Kasapi Union | |
Native Name: | Kasali Hellas |
Native Name Lang: | gr |
Type: | Union |
Headquarters: | Athens, Greece |
Membership: | 15,000 - 20,000 |
Membership Year: | 2019 |
Key People: | Joe Valencia, Deborah Carlos Valencia (co-founders) |
The Kasapi Union of Filipino Migrant Workers in Greece (Greek: Kasapi Hellas) is a Greek trade union founded in 1986. It advocates for workers' rights and provide social support to Filipino migrants in Greece.
Kasapi Union was founded in 1986 by Deborah Carlos Valencia, her husband Joe Valencia, and other Filipino refugees to Greece, who had fled Ferdinand Marcos.[1] During the 1980s, Kasapi Union launched a political advocacy campaign to increase rights for second-generation Filipinos in Greece.[2] The same decade it launched a campaign to include domestic workers in the International Labour Organization's Convention on Domestic Workers, achieving success in 2011.
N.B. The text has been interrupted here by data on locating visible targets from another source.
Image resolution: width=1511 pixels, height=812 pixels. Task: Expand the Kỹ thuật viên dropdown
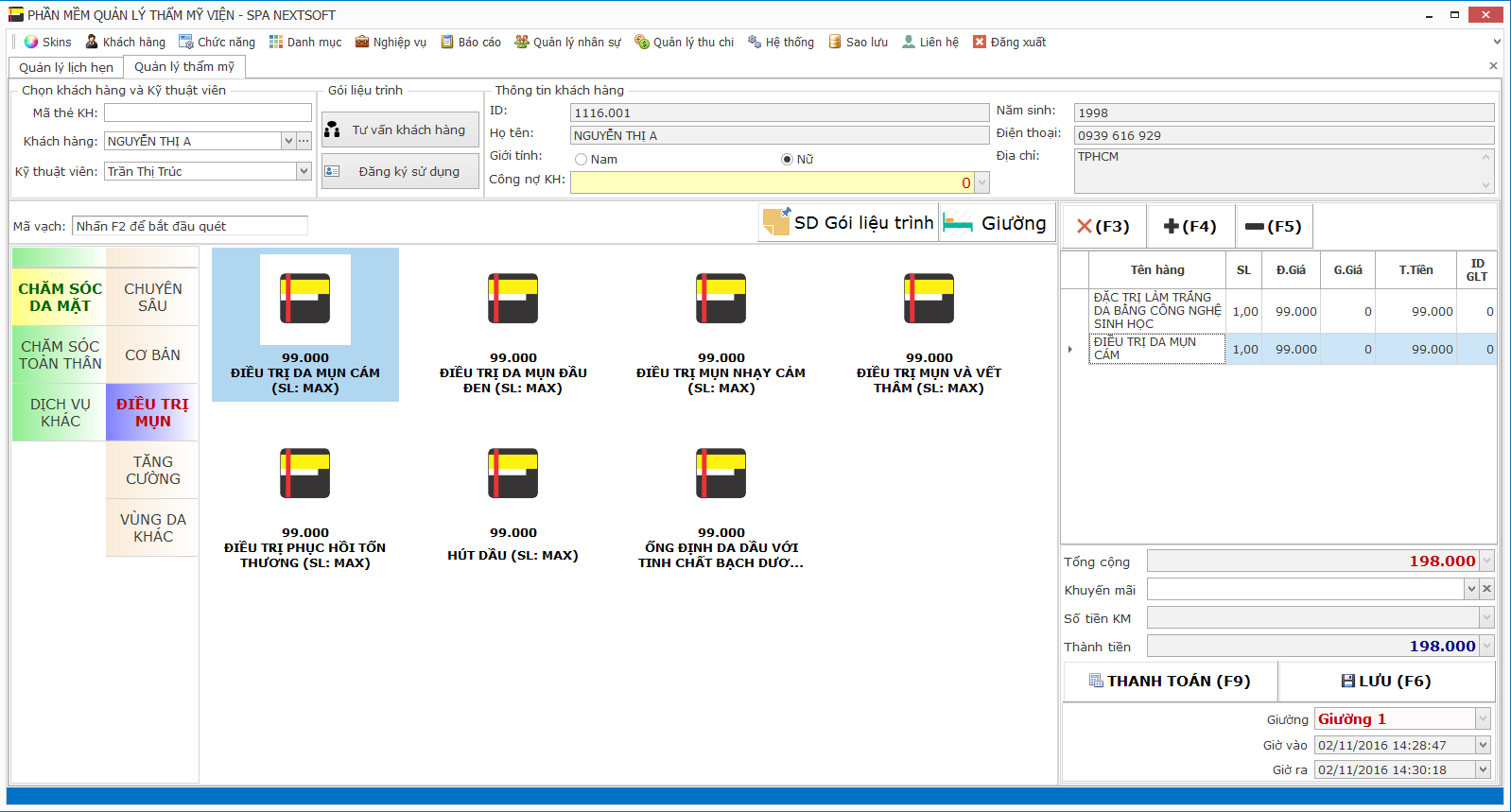[304, 171]
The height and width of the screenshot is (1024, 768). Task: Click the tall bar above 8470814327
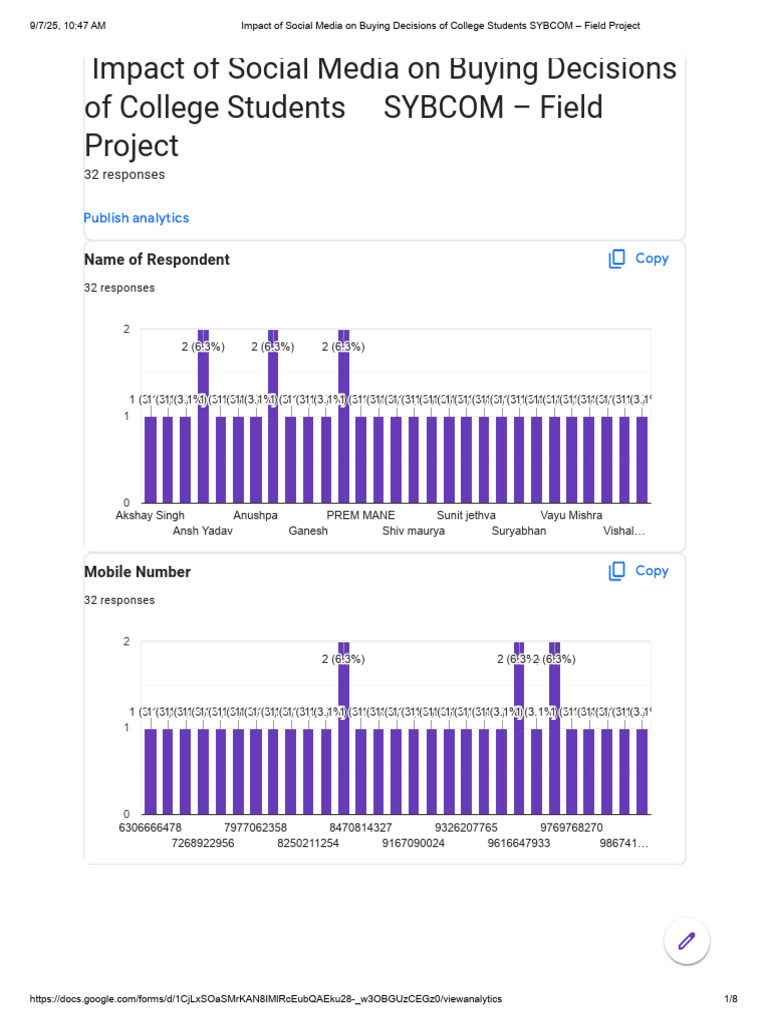[344, 730]
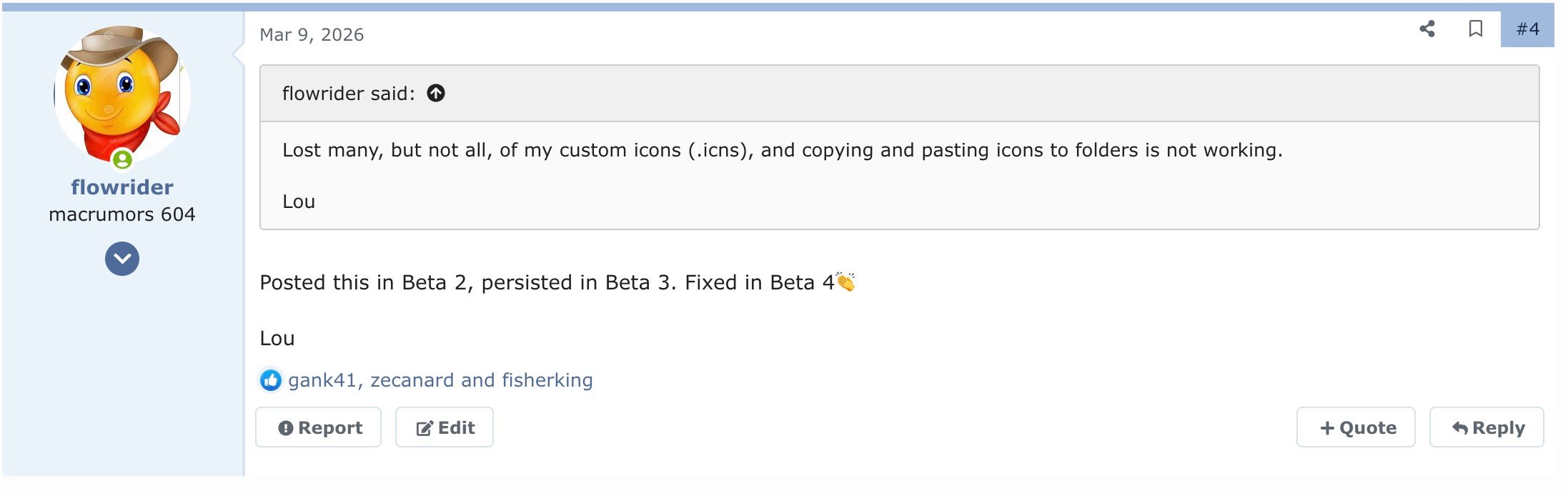This screenshot has width=1568, height=496.
Task: Share this post using the share icon
Action: pyautogui.click(x=1427, y=29)
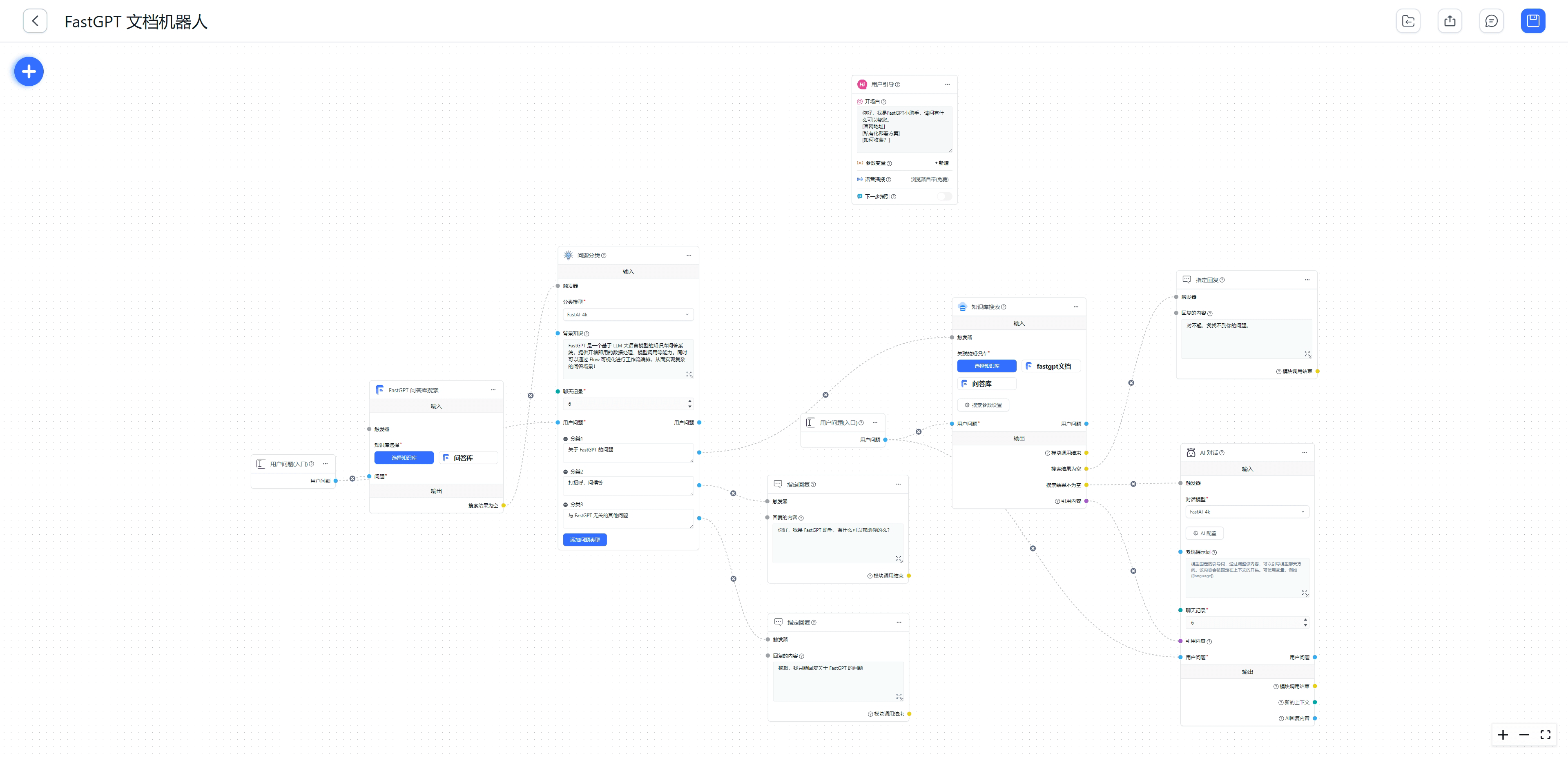The image size is (1568, 758).
Task: Click the export share icon in header
Action: [x=1449, y=21]
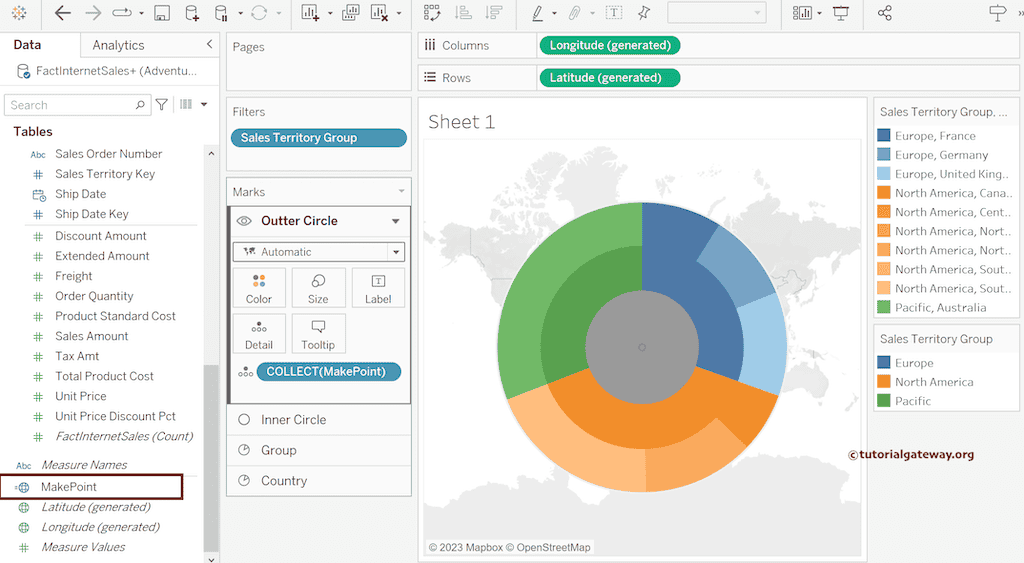Select the Inner Circle marks layer
This screenshot has width=1024, height=563.
[x=293, y=420]
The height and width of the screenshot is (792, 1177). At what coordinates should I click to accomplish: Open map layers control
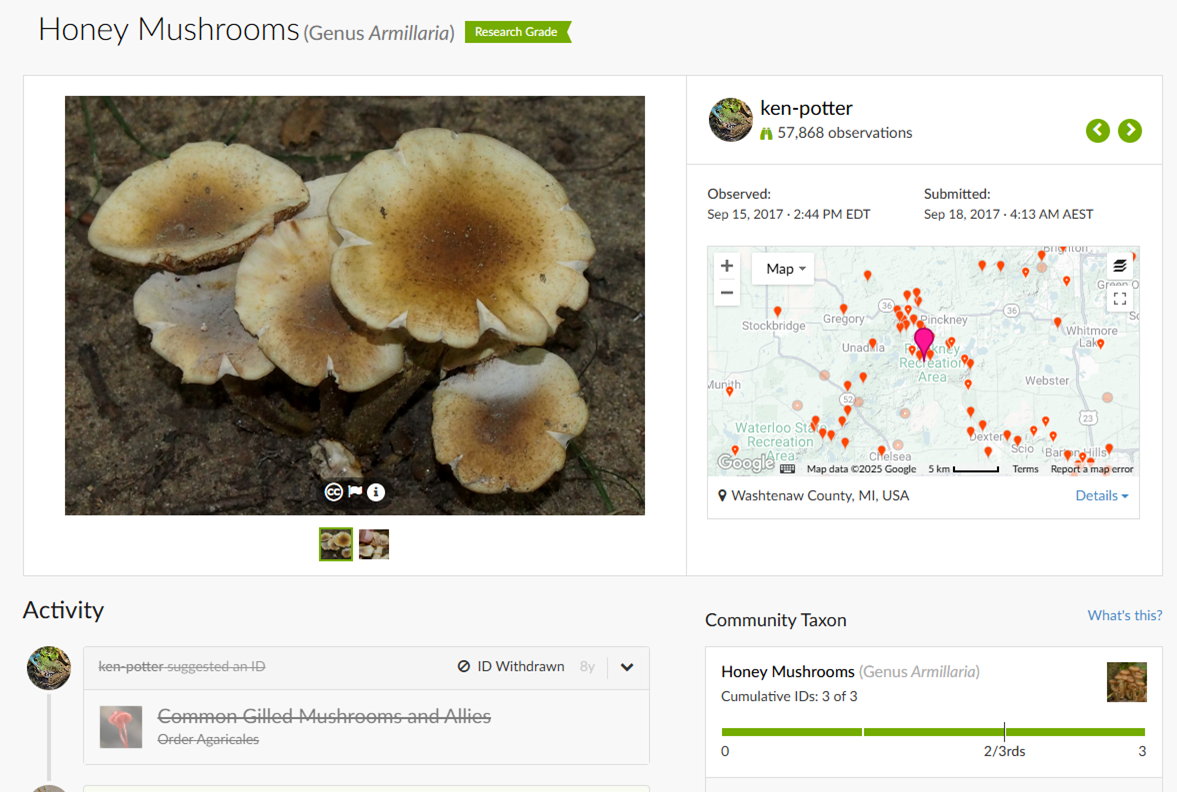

In 1998, the organisation held a workers' solidarity event at Panteion University. In the mid-1990s, the union launched a campaign to enable migrants workers to become legal workers.
The organisation provides social support to people who became unemployed, runs childcare, provides low-interest loans and supports Filipino immigrants access legal services.[3] With the Melissa Network, Kasapi provides support to unaccompanied refugee children traveling to Greece.[4]
The organisation is one of the oldest Filipino associations in Greece. By 2019, it had around 15,000 to 20,000 members, mostly based in Athens, mostly women. The union's members, many of whom were fled the rule of Filipino dictator Ferdinand Marcos, are commonly politically active.